Imagine you just finished planning up a gift for a dear one; you make all the arrangements, get everything together, and UH-OH! Someone else just stole your idea and called your gift “theirs”! How’d you feel?
A user recently asked, Am I a jerk for getting angry because my sister and brother-in-law robbed me of treating my mom for Mother’s Day? We want you to decide.
The Original Poster (OP) had been planning for Mother’s Day, and her mama had everything. She repeatedly insists OP not buy her a gift.
OP finally got her to agree to let her take her for a meal (restaurant of Mom’s choice) on Saturday before Mother’s Day. She said she wants OP to invite her sister and BIL. 3 weeks prior.
OP texts and informs her sister she’s taking Mom out for Mother’s Day, and she is welcome to join if she wants.
What Happened In The Restaurant?
OP further narrates the incident, saying, “We enjoy our meal, and the bill comes. BIL picks it up, and I say “This meal’s on me. It’s my Mother’s Day gift since Mom refused gifts.” Sister and BIL refuse and say, “We already agreed (the two of them) we want to pick up the bill.” I inform again…that the meal IS my Mother’s Day gift, and I want to pay. He shoves his card at the waitress, and she walks away.”
What Did The Sister Do
Her sis asks OP, “Are you mad?”
OP responds, “Of course I am. I told you this was my Mother’s Day gift, and I invited you.” Sister and BIL are in disbelief that OP’s upset, and mom says, “Just say thank you” – her main goal is always to keep the peace.
What Did OP Do
Next, OP also texted Sis/BIL later and told them it was “clear this was her gift to mom and they robbed her of the chance to treat her to a nice meal. I invited you out of courtesy.” No response.
OP wants to know if she’s a jerk for creating a scene for her Mother’s Day gift?
So, They Literally Stole Your Gift?!
“Not the jerk! They didn’t get her anything and stole your gift.” Said one.
“This, as well as the effort she put into organizing it.
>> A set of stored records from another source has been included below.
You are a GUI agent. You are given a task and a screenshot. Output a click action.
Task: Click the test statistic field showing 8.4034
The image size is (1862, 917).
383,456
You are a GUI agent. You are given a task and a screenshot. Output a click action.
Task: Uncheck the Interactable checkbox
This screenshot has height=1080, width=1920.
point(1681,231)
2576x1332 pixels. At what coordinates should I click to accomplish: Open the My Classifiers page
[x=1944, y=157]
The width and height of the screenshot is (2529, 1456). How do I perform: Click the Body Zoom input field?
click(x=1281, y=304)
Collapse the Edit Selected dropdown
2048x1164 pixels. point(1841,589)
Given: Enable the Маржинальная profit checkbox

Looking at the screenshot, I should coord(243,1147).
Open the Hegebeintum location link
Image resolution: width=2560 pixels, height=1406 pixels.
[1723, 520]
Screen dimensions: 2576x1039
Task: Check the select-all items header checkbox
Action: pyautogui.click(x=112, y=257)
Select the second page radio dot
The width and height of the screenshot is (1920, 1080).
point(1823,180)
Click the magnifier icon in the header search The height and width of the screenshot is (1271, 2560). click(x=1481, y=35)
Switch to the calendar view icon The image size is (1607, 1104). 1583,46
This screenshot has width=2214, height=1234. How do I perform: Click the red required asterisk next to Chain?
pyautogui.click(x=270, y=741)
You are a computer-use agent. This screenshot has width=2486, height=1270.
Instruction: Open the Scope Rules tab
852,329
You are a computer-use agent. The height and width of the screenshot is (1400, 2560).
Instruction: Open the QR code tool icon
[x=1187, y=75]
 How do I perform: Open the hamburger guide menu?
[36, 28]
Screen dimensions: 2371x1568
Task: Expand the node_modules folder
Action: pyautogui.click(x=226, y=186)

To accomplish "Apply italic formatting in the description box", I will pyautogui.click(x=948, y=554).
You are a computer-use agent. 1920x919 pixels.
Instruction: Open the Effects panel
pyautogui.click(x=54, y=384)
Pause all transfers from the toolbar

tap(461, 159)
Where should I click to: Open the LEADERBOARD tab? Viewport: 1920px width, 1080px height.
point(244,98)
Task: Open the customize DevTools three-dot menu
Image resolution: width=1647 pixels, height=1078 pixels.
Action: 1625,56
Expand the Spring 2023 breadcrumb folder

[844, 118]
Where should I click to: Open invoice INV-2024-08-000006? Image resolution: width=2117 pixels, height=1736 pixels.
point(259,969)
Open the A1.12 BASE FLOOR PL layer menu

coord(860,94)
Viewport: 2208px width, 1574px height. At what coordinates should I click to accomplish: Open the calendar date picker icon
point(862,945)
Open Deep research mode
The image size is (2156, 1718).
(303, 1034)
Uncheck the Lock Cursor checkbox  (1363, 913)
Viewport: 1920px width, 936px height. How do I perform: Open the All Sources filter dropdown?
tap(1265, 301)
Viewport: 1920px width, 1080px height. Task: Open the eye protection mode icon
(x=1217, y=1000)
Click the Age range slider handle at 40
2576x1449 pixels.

Shameful of them.” Another added.
From Now, Don’t Tell What You Plan
“This is so infuriating. My mom used to do this all the time. She’d ask what I’m getting for my brother, sister, my kids, my dad, etc, for some holiday, then go out and buy it herself to give them early. Then act all clueless with, “but you hadn’t bought it yet.” Stop telling sister what you plan to do.”
All She Wanted Was Some Family Time
“Listen to what your Mom is saying to you. She doesn’t care about gifts!
Your sister and BIL are a jerk for taking over your gift, but you’re also the jerk for arguing about it in front of your Mom. All your Mom wanted was a nice day with her family, and she ended up squabbling on her day.”
Take Her Out Some Other Day Again
“Not a jerk for being upset with them. They were insensitive. But speaking as a mom, I think Mother’s Day is special not because of the day itself but because it’s one of the only times we hear how much we mean to our kids. Taking your mom out for a meal would be special to her any day of the year. It doesn’t need to be limited to just one day. But maybe for next Mother’s Day, don’t invite anyone else.”